Elle était là, à côté d’un distributeur de boisson. Il était difficile de ne pas la remarquer car elle faisait “tâche” par rapport au reste du décor. Ce qui m’a marqué le plus en premier lieu, ce fut son sourire. En second lieu, son physique. Pourquoi ? c’était la sœur de mon père et je m’attendais en toute bonne foi à trouver une femme peu ou prou du même âge. Mais voilà, en fait, je me trompais totalement.

“Maxime !”

Tous les regards se sont tournés vers moi. J’ai souri un peu bêtement et j’ai répondu par un signe de la main. Dire que l’attention subite dont je faisais l’objet était amicale aurait été d’une naïveté sans nom. Non. Lorsque je découvris ma tante pour la première fois, je compris en une seconde la signification du sentiment d’être envié, ou jalousé.

Je n’ai pas su lui donner un âge exact. Peut-être, vingt ou vingt-cinq ans, tout au plus. Couleur de cheveux, claire sans qu’il soit possible de déterminer exactement si elle était blonde, rousse ou châtain. Des yeux verts, grands, fichus de petites étincelles. Des lèvres presque invraisemblables et un nez qui dans sa finesse de trait, l’était tout autant. Et surtout, une voix. Ni aiguë, ni grave.
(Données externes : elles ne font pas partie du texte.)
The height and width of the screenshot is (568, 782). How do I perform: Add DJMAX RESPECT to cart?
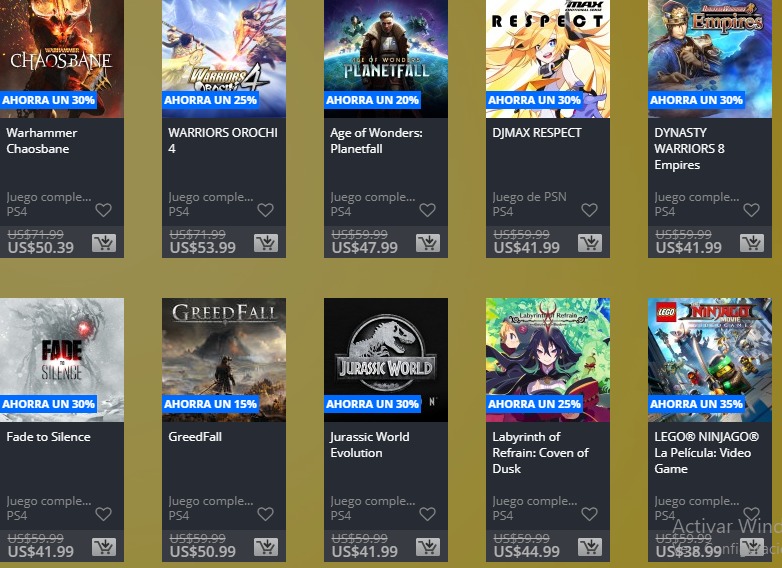pos(590,243)
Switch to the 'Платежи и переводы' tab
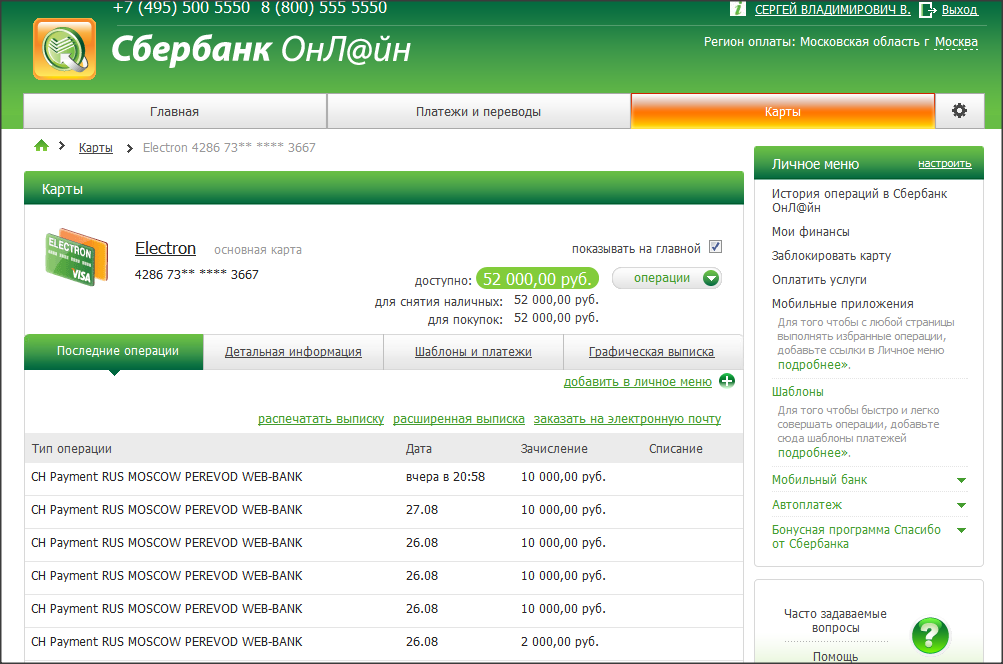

Une voix qui, même dans la hauteur dans laquelle elle pouvait la pousser pour attirer l’attention, ne la rendait pas déplaisante.

“Désolée, j’ai presque failli être en retard à cause du travail… Tu as fait bon voyage ?”

Elle s’approcha de moi et dans un geste incroyablement souple quoiqu’un peu maladroit, elle effleura ma main pour me prendre mon bagage.

“Ça va aller…” lui ai-je dit en détournant le regard.

Je ne sais pas dire exactement de quoi, il s’agissait. De la gêne ? De la timidité ? De la surprise ? Ce qui était certain, c’est que je n’étais pas à l’aise. Je l’ai regardée.

“Euh… Il y a quelque chose qui ne va pas ?” m’a-t-elle demandé. “J’ai quelque chose sur le visage ?”

Je ne sais pas dire si cette question relevait d’une certaine impulsivité, ou d’une naïveté quelque peu trafiquée pour la rendre “mignonne” mais voilà, il était vingt-deux heures trente-quatre sur le quai de la gare Montparnasse et je venais de découvrir que ma tante était à l’opposé de l’austérité physique de mon père.